Europe has invested a great deal of effort in limiting the effects of Turkey’s internal conflicts pouring into its countries. Fests and rallies whether supporting President Recep Tayyip Erdogan or his opposition were barred.
Had any of the rallies been allowed it would have sparked a devastating fire.
The outcome of the Turkish political process is not the highlight of European concerns—fears are chiefly spurred by fanatics that have been eyeing moderate democracies since the end of World War II. Europe’s entire spectrum has come under the threat of negative populism, whether it be France, Germany, the Netherlands or Belgium. Not to mention Eastern Europe which continues to slowly shift to the right, advocating de facto authoritarian rhetoric and systems riding the international refugee crisis’ wave.
Erdogan did not comprehend where Europe was coming from, or maybe he chose not to. For his part, the Turkish President was already fighting his own legal existential battle—which he could not afford losing to his real or prospect foes.
Many residing in Europe are exposed to several versions of liberalism and fanaticism, which they are deeply influenced by. The center-wing culture is no longer defined. Each party, rather than delivering a socio-political message, is hard-wired to a self-styled fuse ready to detonate any moment.
Erdogan, adopting unorthodox behavior, stepped up his anti-European campaign. There is no doubt that to him, this was a one-time electoral advantage.
But alternatively, Europe’s alt-right managed to exploit and benefit from Erdogan’s heated rhetoric.

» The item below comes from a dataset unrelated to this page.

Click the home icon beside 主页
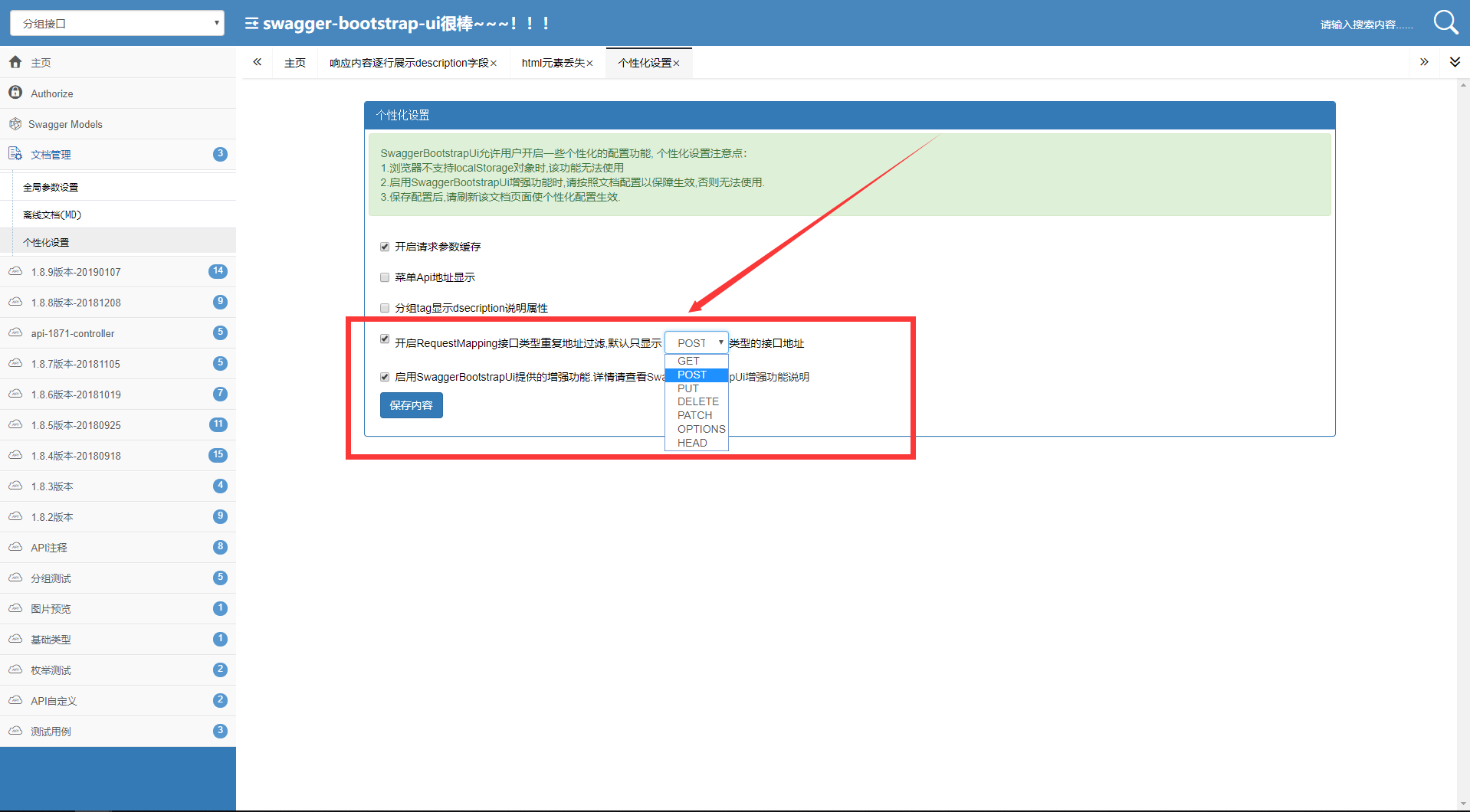 point(15,62)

Added to unprecedented influx of refugees, brutal terror attacks in Paris, Berlin and Nice, Erdogan’s remarks came to be an other unexpected opportunity taken and twisted out of shape to fit Europe’s fundamentalist right propaganda.
As fear strikes the heart of Europe, it is definite that the continent needs Erdogan as an ally, not a rival. The last thing it wants is to infuriate millions of Turks who have become nationals or have taken residence in European states. More so, Turkey remains a key factor to transatlantic partnerships.
Europe’s choices were limited: It was either to regulate potential hostility at Turkish gatherings, bar a Turkish minister from entering the Netherlands and prevent Turkey’s foreign minister from landing on its territory or allow for rallies to spiral out of control.
There is no doubt that the Dutch made a political mistake, as evidenced by the crisis it led to.
The Netherlands’ mistake was in miscalculating the size of the backlash triggered by barring Turkish politicians who support Erdogan’s proposal for an executive presidency from organizing public rallies for Turks there who can vote.
They simply did not realize the extent to which Erdogan will go with the political spat, especially that he was already occupied with fighting the strategic battle for both Turkey’s international position and his leadership.
Erdogan went out of his way to accuse Germany and Europe with Nazism and fascism– despite Chancellor Angela Merkel being perhaps the least fascist or nazist person there is.
Erdogan’s rhetoric inflamed latent Nazism in Europe, and justified its resurfacing. Nazis promote their agendas through picturing today’s dilemma as a war against Islam, and not for what it is, a miscalculated risk taken with a strained foreign president.